2. Working with drug and alcohol treatment programs to reduce the risk of abuse of benzodiazepines by patients. People with drug and alcohol abuse problems are at a high risk for benzodiazepine abuse. Their unique needs and the understanding of their special vulnerability require far greater attention than they have received in the past.

3. Developing nonintrusive means to identify the sources of benzodiazepines diverted to nontherapeutic uses. Several states and professional societies have effectively reduced the abuse of other prescription drugs. However, a small number of physicians and pharmacists in some areas are recklessly and, in some cases, criminally prescribing and dispensing abusable drugs, including benzodiazepines. Such physicians and pharmacists, as well as “patients” who deceive prescribing physicians, constitute a major source of diversion. All of these practices need to be identified and stopped by professional sanctions, regulatory agencies, and law enforcement.

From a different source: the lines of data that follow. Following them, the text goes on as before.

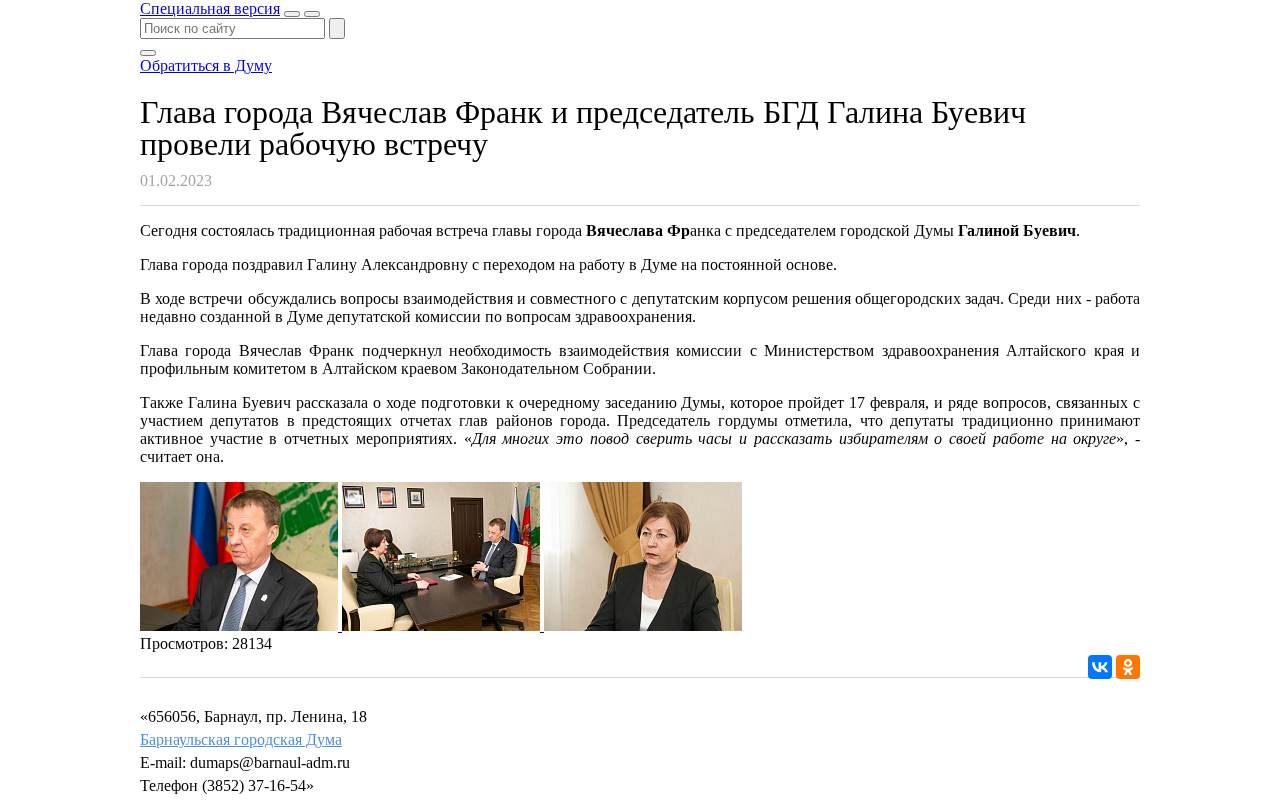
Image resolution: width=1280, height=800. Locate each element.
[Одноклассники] (1128, 667)
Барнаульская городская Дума (241, 739)
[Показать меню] (312, 14)
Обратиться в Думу (206, 65)
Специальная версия (210, 8)
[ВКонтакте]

Efforts to reduce benzodiazepine abuse must be governed by two considerations. The first is the large number of people for whom benzodiazepines are legitimately prescribed. The second is that benzodiazepines are not unique among prescription drugs in terms of actual or potential abuse. Nevertheless, benzodiazepine abuse has become a significant problem that must be addressed through cooperative efforts of industry, professional associations, treatment programs, and regulatory/law enforcement authorities. There is a need for additional research to define the nature, extent, and consequences of the abuse of benzodiazepines and to evaluate various solutions to the problem.